Project description:Induction of the inhibitory Smad, Smad7 serves as a negative feedback mechanism that restrains TGF-b-mediated actions in injured tissues. In inflammatory cells, Smad7 has been suggested to exert both pro-inflammatory actions attributed to inhibition of TGF-b-induced suppression of inflammation, and anti-inflammatory effects due to disruption of the TAK-1/NF-kB system. Myocardial infarction triggers a macrophage-driven inflammatory response that plays a central role in cardiac repair, but also contributes to adverse remodeling and fibrosis. We hypothesized that Smad7 upregulation in infarct macrophages may play a modulatory role in cardiac repair, by restraining effects of TGF-b. To test the hypothesis, we investigated the response of Myeloid cell-specific Smad7 knockout mice (MyS7KO) following myocardial infarction protocols, and we examined the in vitro effects of Smad7 in isolated macrophages.
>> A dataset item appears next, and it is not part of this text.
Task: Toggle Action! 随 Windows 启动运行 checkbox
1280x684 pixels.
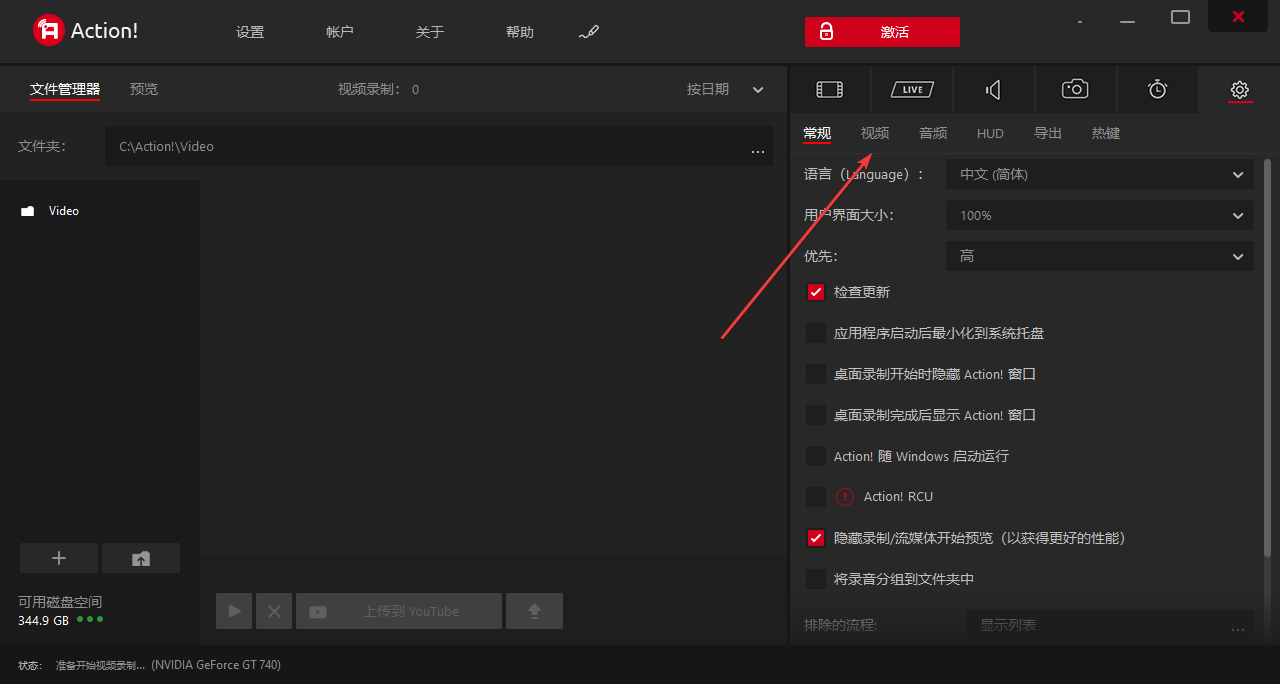Action: click(816, 456)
Smad7 was upregulated in a subset of infarct macrophages, peaking 7 days after infarction. Myeloid cell-specific Smad7 loss did not affect baseline macrophage gene expression and had no significant effects on homeostatic functions. Although RNA-seq analysis predicted that, in the absence of Smad7, infarct macrophages may have attenuated activation of inflammatory pathways and suppressed TREM1 signaling, myeloid cell-specific Smad7 loss had no significant effects on ventricular dysfunction, adverse remodeling, scar remodeling and collagen deposition after myocardial infarction. In isolated macrophages, TGF-b attenuated pro-inflammatory cytokine and chemokine expression, modulated synthesis of matrix remodeling genes, and had profound effects on macrophage profile, inducing genes associated with activation of sphingosine-1 phosphate and integrin signaling pathways, and inhibiting cholesterol biosynthesis genes. However, RNA-seq and PCR array experiments showed that Smad7 loss has minimal effects on TGF-b-mediated macrophage responses, restraining synthesis of only a small fraction of TGF-b-induced genes, such as Itga5, Olfml3 and Fabp7. Smad7 absence did not affect the anti-inflammatory actions of TGF-b in TNF-stimulated cells. In conclusion, our findings suggest a limited role for macrophage Smad7 in regulation of post-infarction inflammation and repair, and demonstrate that the anti-inflammatory effects of TGF-b in macrophages are not restrained by endogenous Smad7 induction.